# Data Collection

This notebook is for collecting data for the project. You can use the enhanced `scraping.py` module to scrape comments from YouTube videos with improved verbose output showing video titles during the scraping process.

## New Features:
- **Video Title Display**: Progress bars and logs now show video titles instead of just IDs
- **Enhanced Data**: Scraped data includes both video ID and video title columns
- **Better Error Handling**: More informative error messages with video context
- **Flexible API Key**: Can be provided via parameter or environment variable

## 1. Environment Setup

If you are using Google Colab, run the following cell to set up your environment. If you are working locally, you can skip this step.

In [None]:
import os
from pathlib import Path
import toml
import sys
import subprocess

# --- 1. Clone your GitHub repository ---
repo_url = "https://github.com/rnov24/civic_sentiment.git"
repo_name = "civic_sentiment"  # Should match the PROJ_ROOT in config.py
clone_path = Path("/content") / repo_name

if not clone_path.exists():
    # For private repositories, you'll need to use a GitHub token
    # from getpass import getpass
    # token = getpass('Enter your GitHub token: ')
    # repo_url = repo_url.replace("https://", f"https://{token}@")
    subprocess.run(["git", "clone", repo_url, str(clone_path)], check=True)
else:
    print("Repository already cloned.")

# --- 2. Install project dependencies ---
sys.path.append(str(clone_path))
pyproject_path = clone_path / "pyproject.toml"

with open(pyproject_path, "r") as f:
    pyproject = toml.load(f)

dependencies = pyproject["project"]["dependencies"]
subprocess.run(["pip", "install"] + dependencies, check=True)

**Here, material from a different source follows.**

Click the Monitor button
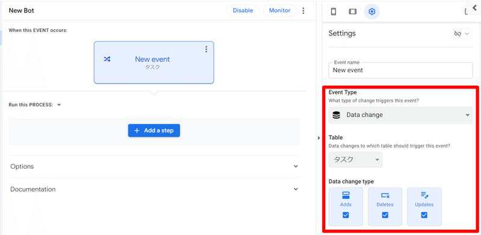The image size is (481, 235). pyautogui.click(x=280, y=10)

# --- 3. Now you can import your project modules ---
# The PROJ_ROOT in config.py is now correctly set to /content/civic_sentiment
from civic_sentiment.config import RAW_DATA_DIR

print("\nEnvironment setup complete!")
print(f"Raw data directory: {RAW_DATA_DIR}")

## 2. Scrape YouTube Comments

In [None]:
from civic_sentiment.scraping import scrape_videos
import os

# Get the API key from the environment variable or set it directly
API_KEY = os.getenv("YOUTUBE_API_KEY")


# Example: Scrape comments from multiple videos with enhanced verbose output
video_ids = [
    "LJ8yd0uRvwY",
    "oOf1b1P6fGc",
]

if API_KEY:
    print(f"Scraping comments from {len(video_ids)} videos...")
    comments_df = scrape_videos(API_KEY, video_ids)
    print(f"\n✅ Found {len(comments_df)} comments from {comments_df['video_id'].nunique()} videos.")
    
    # Display video titles that were scraped
    if not comments_df.empty:
        print("\n📺 Videos processed:")
        for video_id, title in comments_df[['video_id', 'video_title']].drop_duplicates().values:
            print(f"  • {video_id}: {title}")
else:
    print("❌ YOUTUBE_API_KEY environment variable not set.")
    print("Please set your YouTube Data API key either:")
    print("1. As an environment variable: export YOUTUBE_API_KEY=your_key")
    print("2. Or modify the API_KEY variable in this cell")

In [None]:
# Display the first 5 rows of the DataFrame with the new video_title column
if not comments_df.empty:
    print("📊 Sample of scraped comments:")
    print(f"Columns: {list(comments_df.columns)}")
    print(f"Shape: {comments_df.shape}")
    print("\nFirst 5 comments:")
    display(comments_df.head())
    
    # Show some basic statistics
    print(f"\n📈 Summary:")
    print(f"Total comments: {len(comments_df)}")
    print(f"Unique videos: {comments_df['video_id'].nunique()}")
    print(f"Unique authors: {comments_df['author'].nunique()}")
    
    # Show comments per video
    print(f"\n📺 Comments per video:")
    video_stats = comments_df.groupby(['video_id', 'video_title']).size().reset_index(name='comment_count')
    for _, row in video_stats.iterrows():
        title_preview = row['video_title'][:50] + "..." if len(row['video_title']) > 50 else row['video_title']
        print(f"  {row['video_id']}: {row['comment_count']} comments")
        print(f"    Title: {title_preview}")
else:
    print("No comments were scraped.")

In [None]:
# Save the DataFrame to a CSV file
if not comments_df.empty:
    output_path = RAW_DATA_DIR / "comments.csv"
    comments_df.to_csv(output_path, index=False)
    print(f"💾 Comments saved to {output_path}")
    print(f"📁 File size: {output_path.stat().st_size / 1024:.1f} KB")
    
    # Show a preview of what was saved
    print(f"\n📋 Data saved includes:")
    print(f"  • {len(comments_df)} total comments")
    print(f"  • {comments_df['video_id'].nunique()} unique videos")
    print(f"  • Columns: {', '.join(comments_df.columns)}")
else:
    print("⚠️ No data to save - comments DataFrame is empty")